Do not look at laser with remaining good eye.
I don't donate to people who advertise on TV. They waste way too much money. I use http://www.charitynavigator.org/ to find charities that operate effeciently. In addition I never said to send all your money to Africa. I prefer Americares which helps people here in the USA and abroad. They also operate with some 98% effeciency or something close to that.
You read wrong. Those are the first three panels that they consider to be part of their full production run, so they're being treated as having historic value and are not just being sold along with the others. The first they're keeping, the second is being auctioned for charity, and the third was donated to a tech museum. After that, panels have been going to Germany, and they just got their first check for them.
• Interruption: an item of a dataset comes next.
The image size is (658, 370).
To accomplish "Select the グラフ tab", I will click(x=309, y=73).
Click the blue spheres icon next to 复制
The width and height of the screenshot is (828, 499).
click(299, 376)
Before that, they had been producing panels on their line, but it was an incomplete line and the panels were being used for testing.
We should start dealing in those black-market beagles.
If this was subsidized for the average household, it would be a bane for california.
Fixed your spelling for you.
People would be better of with less taxes so that they could buy these things rather than giving the money to the gov't to get it back as subsidies.